It’s 1892. 10-year-old Hassana and Husseina are twins, living in Botu, West Africa. Their shoemaker father goes to sell his wares in a nearby town; he doesn’t return. Raiders crisp their village to the ground. No idea what happened to mother or grandmother. Brother is stolen, maybe, by a passing human caravan, leaving the twins and their older sister in the grasp of a vicious slave trader. This is certainly a book to add deeper roots to a YA reader’s understanding of BLM.
The story tracks the twins’ separate fortunes over six or seven years in alternating chapters; Hassana tells her own story, while Husseina’s is reported in a more distanced third person narrative, offering interestingly different perspectives for the reader. The two are soon separated. Hassana remains in the West African Gold Coast where she spends time in a Protestant mission and then lodges for a while with a Muslim couple until the soldier husband goes off to fight for the British in the Asanti Wars and returns with life-shattering PTSD. Husseina’s story leads her ever deeper into the Afro-Brazilian religion, Candomble. Her new faith and the welcome she receives from its adherents take her over the ocean to Bahia, an earlier destination for many enslaved West Africans.

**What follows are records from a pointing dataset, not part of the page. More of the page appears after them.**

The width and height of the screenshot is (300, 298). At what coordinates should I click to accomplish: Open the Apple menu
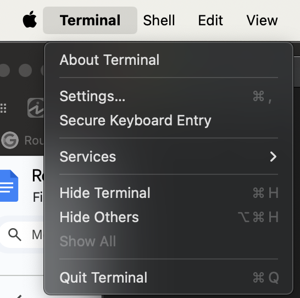[x=30, y=20]
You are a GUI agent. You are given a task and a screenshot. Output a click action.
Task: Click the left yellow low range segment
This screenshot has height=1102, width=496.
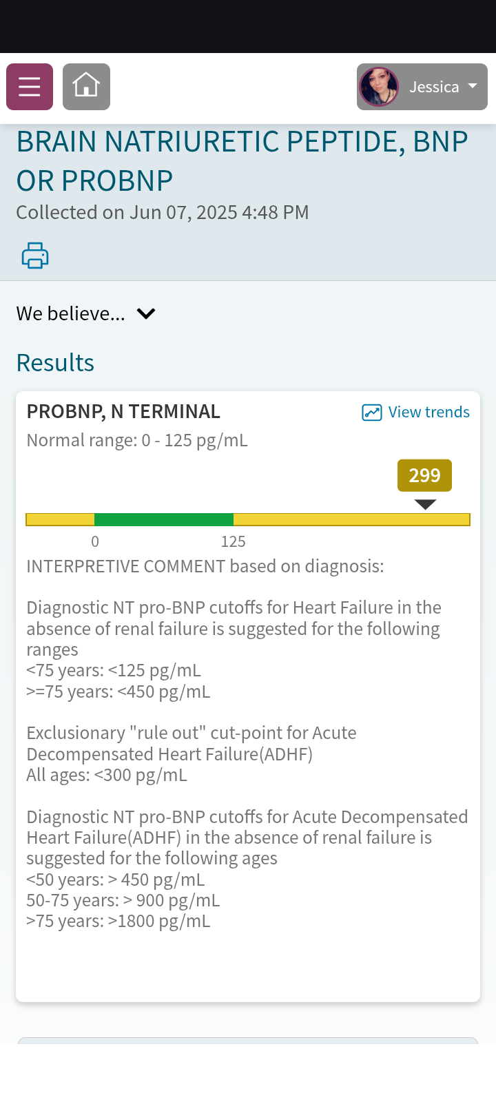(x=60, y=519)
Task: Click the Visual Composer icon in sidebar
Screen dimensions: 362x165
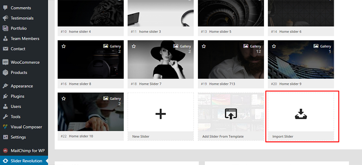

A single thread still connects the twins, expressed in short italicised sections punctuating both narratives; their dreams. For Hassana, those dreams are often of blue skies and seas – images so alien to her own experience, that she is convinced she is being visited by her sister’s dreams. Neither girl loses the impulse to search for the other; the need for wholeness remains, despite the passing years.
That’s the intriguing structure. I found it difficult to ignore a persistent query; given that each twin’s growth is shaped by powerful cultural experiences in unfamiliar territories, how much explanation might a young reader need? To take just a couple of illustrations; food and religion. Since there are numerous shifts in geographical settings and communities, food features regularly in the plot: within the first twenty pages, we come across tuo, fufu, kola nuts, nkotomire stew, cocoyam leaf sauce, tilapia. I had no idea what I was reading about in terms of sight or taste. Then again, the contrasting and influential religions the girls encounter. Christianity (both Catholic and Protestant), Islam and Candomblé, including a convincingly detailed account of an initiation ceremony where humans and spirits fuse. The array of gods and spirits includes Otienu (the deity of the twins’ own people), Xango, Oxum, Ibeji and Yemanjá, the orixá who ‘receives’ Hussaina at critical moments in the narrative. Not to mention the babalorixá or the terreiro itself…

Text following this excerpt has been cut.